The game opens with a rather uninspiring menu with pretty bland, generic background music. The player is presented with four game modes and one of the first noticeable things is that there is no explanation as to what each mode entails. There is an exhibition mode that allows the player to play a game of darts solo or with another player, on the same DS system – a “take turns system.” This is a pretty good idea as multiplayer is always a nice feature, especially when only one system is needed. Upon entering exhibition mode the player is given various options, such as the number of players, the rules of the game and the venue of the match. These different settings are a nice touch, though one would need to be privy to the rules of darts to understand the differences between “Standard 301,” “Standard 501,” etc.
One of the biggest issues this game faces is the lack of explanation – there is no in-game tutorial and the manual is pretty lacklustre in its explanation with only three pages of instructions for each language. Furthermore it is perhaps a sign of a flawed game when one needs to refer to the manual in order to make some progress – in this case actually throwing the dart. In order to throw, the area of the dartboard must be selected via the touch screen and the player then pulls the dart backward and flicks forward. There is no indication on how to make a good shot and indeed the manual refers to reaching the “sweet spot” of the “dart meter,” whatever this sweet spot is.
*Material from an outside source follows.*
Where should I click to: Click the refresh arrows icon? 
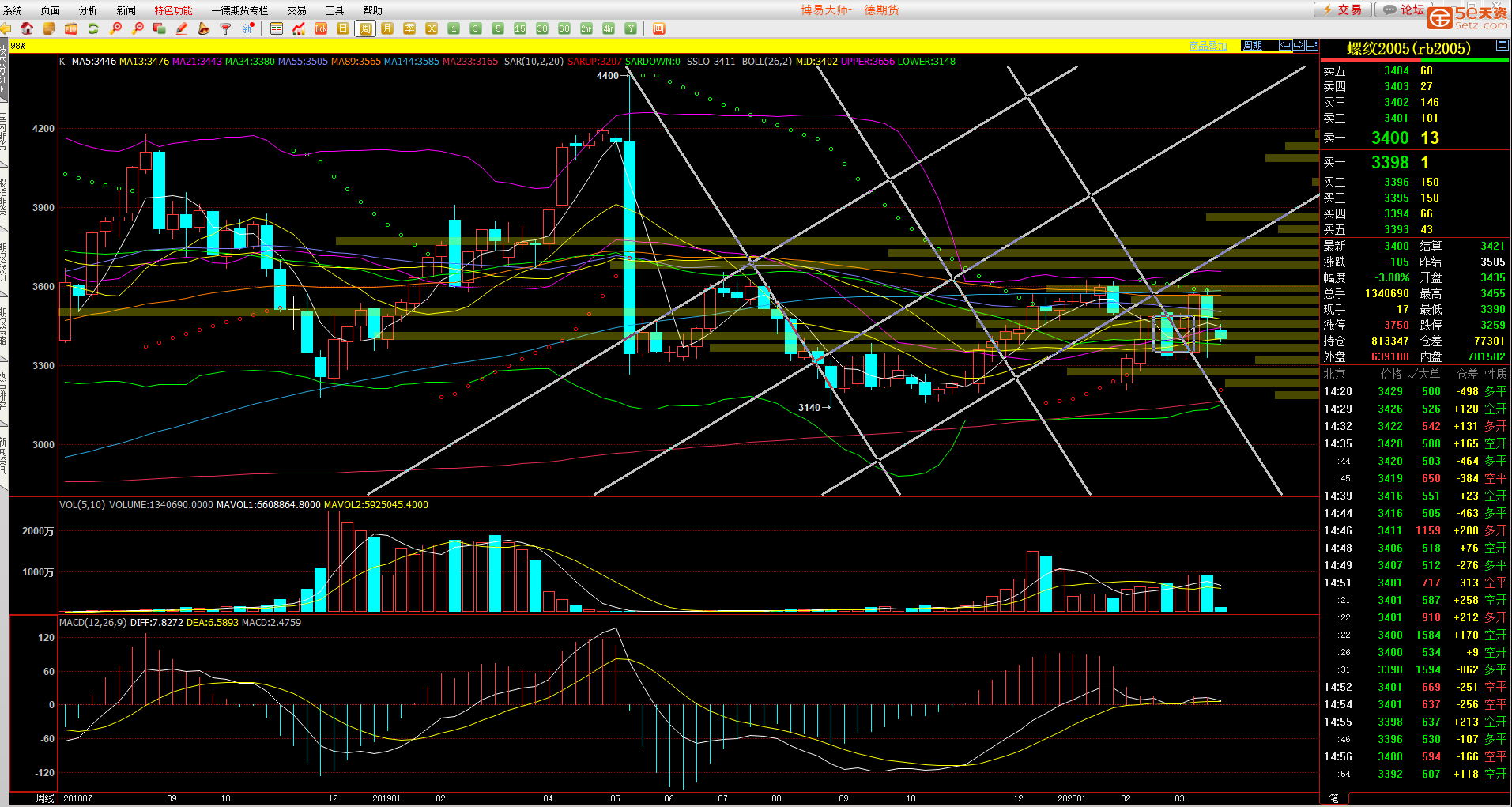point(93,28)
The second mode of gameplay available is the Tournament Mode that allows the player to set up a custom league on their Nintendo DS and play with five to eight human players or computer players. Once again the player can create the parameters of the league, and once again it's anybody's guess what exactly these parameters do. The third and perhaps biggest mode of play is the Career Mode, featuring different leagues at different times of the in-game calendar – some of the later tournaments are restricted to higher-ranking players. Extra characters can be unlocked in this mode, and oddly the manual for the game suggests a website where players can go in order to find cheats for the game. The final mode of play is the Party Games mode where players can play darts games with special parameters and challenges, such as a competition between who can score the most bullseyes. Unfortunately these party games don’t feel too much like “party games” and rather feel somewhat the same as the other darts games.
PDC World Championship Darts has pretty standard graphics and the renders of the dart players generally aren’t too bad, but they’re not too great either. Furthermore the various venues for the dart matches are pretty blandly-rendered static backgrounds. The audio in the game is restricted to the main menu background music which is generic as they come, the sound effects in the game are nondescript and the audience noise featured in the background of games is pretty annoying.
PDC World Championship Darts is overall a pretty bland game; the graphics and audio are so unmemorable that the gameplay would really need to be top notch to bring this game up. Unfortunately the game plays a little bit like a mini-game that should be featured in a bigger, sports compilation. There isn’t too much to keep the player coming back for more and even hardcore fans of darts may find it hard to enjoy this one.